ICG and MB take advantage of generalized properties of cancers, but ideally, the fluorescent agent would accumulate exclusively in or around tumor tissue, providing excellent contrast between the tumor or affected lymph node and healthy tissue. Such a probe would exhibit high selectivity for tumors with high tumor to background ratios. To achieve this, researchers are working to develop probes that target tumor-specific antigens and are attempting to utilize fluorescent agents that capitalize on tumor-specific enzymatic activation. Bevacizumab-800CW is a fluorescent probe based on monoclonal antibodies targeting vascular endothelial growth factor (VEGF) that has progressed into clinical testing [71]. Other targeted dyes include EC17 which binds to the Folate receptor alpha and Tozuleristide, which binds to matrix metalloproteases and AnnexinA2 [7273]. To further enhance tumor margin detection, researchers have designed more advanced probes that do not emit a signal until engaging with their unique target. The Lumicell system uses LUM015, a protease-activated fluorescent probe that exists in a fluorescently inert, quenched state until it reacts with cathepsin secreted by breast cancer cells [71]. Other “switch on” probes currently being studied are target matrix metalloproteinase, beta-galactosidase, and γ-glutamyltransferase enzymes, all of which are upregulated by tumor cells. Another targeted probe under development detects the presence of acrolein, a biomarker associated with oxidative stress that is overproduced by most cancer cells. This method exhibits fluorescence that is proportional to the acrolein concentration generated by the cells and enables the visualization of cancer morphology allowing discrimination between subtypes of tumors [74]. While promising, the clinical utility of many of these probes is currently limited due to cost and issues surrounding their timing of administration.
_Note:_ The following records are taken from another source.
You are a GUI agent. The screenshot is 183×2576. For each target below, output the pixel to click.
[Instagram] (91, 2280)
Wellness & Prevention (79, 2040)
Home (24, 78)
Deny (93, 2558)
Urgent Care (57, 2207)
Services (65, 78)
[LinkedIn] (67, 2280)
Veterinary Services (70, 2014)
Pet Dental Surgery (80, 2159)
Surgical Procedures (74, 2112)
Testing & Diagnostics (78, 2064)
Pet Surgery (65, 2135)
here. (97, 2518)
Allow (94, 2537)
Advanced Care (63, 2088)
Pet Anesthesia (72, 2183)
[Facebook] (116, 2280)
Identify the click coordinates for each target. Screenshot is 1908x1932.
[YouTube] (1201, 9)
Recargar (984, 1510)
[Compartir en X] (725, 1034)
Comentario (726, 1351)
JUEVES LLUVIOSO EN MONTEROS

Deep Learning and Artificial Intelligence

Efforts to incorporate automatic deep learning and artificial intelligence algorithms have also been made to increase the efficiency and reliability of intraoperative tumor margin detection and reduce the reliance on well-trained pathologists. The CAMELYON16 international competition showed the effectiveness of automated deep learning algorithms in diagnosing the H&E sections of axillary lymph node metastasis [75]. The best algorithms performed comparably to pathologists without time constraints and significantly better than pathologists when there was a time constraint, a more realistic representation of standard workflow. There are additional reports that show the feasibility of combining new imaging technology with algorithms to interpret information for margin assessment, but larger validation datasets are necessary to demonstrate efficacy [76]. The incorporation of emerging artificial intelligence algorithms has promise, with studies indicating their clinical feasibility and supporting future exploration.

Conclusion

BCS is the standard of care for early-stage breast cancer, and re-excision is recommended for positive margins for invasive breast cancer and less than 2 mm margins for DCIS based on current guidelines. Re-excision rates vary widely in the literature and are not affected by type of localization device. Intraoperative modalities that have been shown to reduce positive margins with high quality data include IOUS, intraoperative pathologic margin assessment [of any type other than margin devices], and routine planned shave cavity margins. These findings are consistent with prior RCTs, meta-analyses, and observational studies. None of these methods is standard of care, but rather the selection of which to adopt depends on patient factors, surgeon setting, resource availability, and facility-specific barriers. If re-excision rates are not at or below target goals with current practices, then adopting new processes may add value. Emerging technologies such as OCT, micro-CT, and fluorescent guided surgery are exciting but further data is needed to assess their benefit.